Ex-Countrywide execs, SEC settle

Mozilo
Walter Hamilton Los Angeles Times

LOS ANGELES – Angelo R. Mozilo, who presided over the spectacular rise and devastating fall of Countrywide Financial Corp., struck a deal Friday to avoid going to trial next week on accusations of investor fraud and insider trading.

The 71-year-old Mozilo and two former top Countrywide executives settled a civil lawsuit brought by the Securities and Exchange Commission over the demise of the Calabasas, Calif., company, once the nation’s top originator of home loans.

Mozilo agreed to pay $22.5 million in fines to the SEC and to turn over $45 million to former shareholders who have sued him.

Countrywide’s former president, David Sambol, agreed to pay $520,000 in fines and $5 million in restitution, and Eric P. Sieracki, former chief financial officer, agreed to pay $130,000 in fines.

Mozilo and Sambol also are barred from ever serving as officers or directors of public companies. The defendants, who neither admitted nor denied liability, were not in U.S. District Court in Los Angeles for the hearing where the settlement was disclosed.

Judge John F. Walter approved the settlement, saying it was “fair, adequate and reasonable.”

The SEC’s lawsuit, filed in June 2009, also accuses Sambol and Sieracki of securities fraud.
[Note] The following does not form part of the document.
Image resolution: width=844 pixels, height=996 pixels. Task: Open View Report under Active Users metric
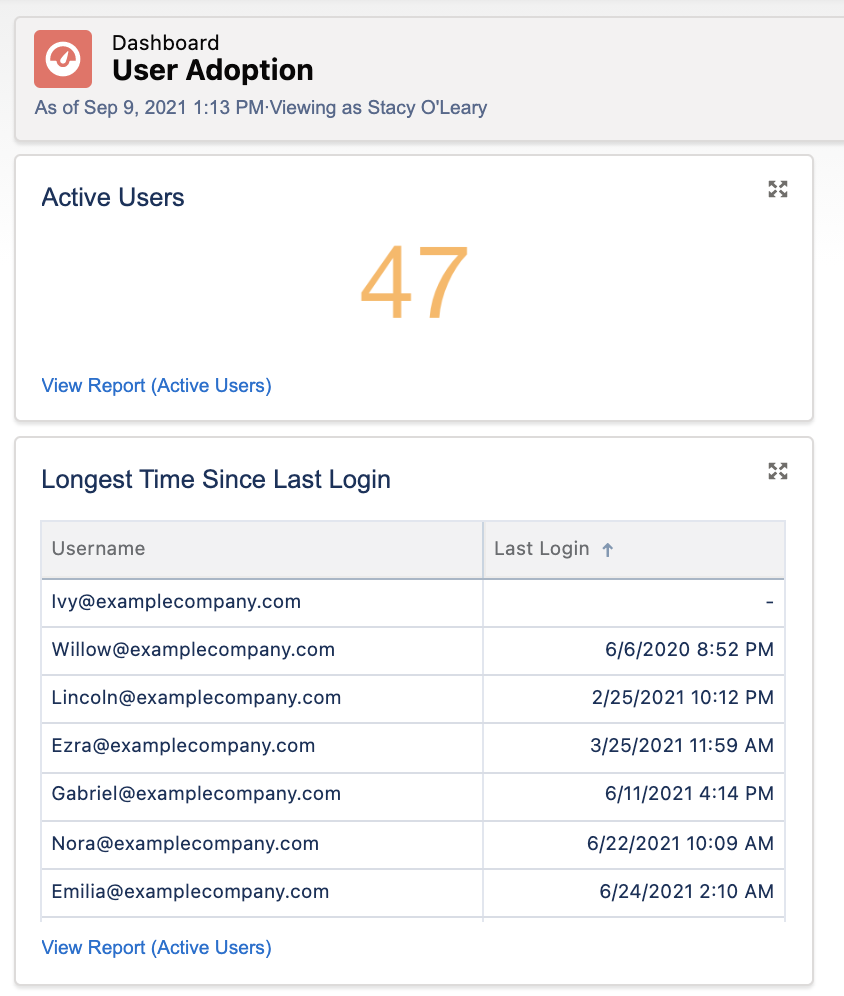(156, 385)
Securities fraud expert John Coffee, a professor at Columbia Law School, said a settlement could help Mozilo in fighting other civil cases arising out of the Countrywide collapse. “Any verdict in favor of the SEC would permit private plaintiffs to free-ride on it and utilize those findings in their cases,” Coffee said.

A settlement, on the other hand, could allow Mozilo to “deny everything in other litigation,” Coffee said.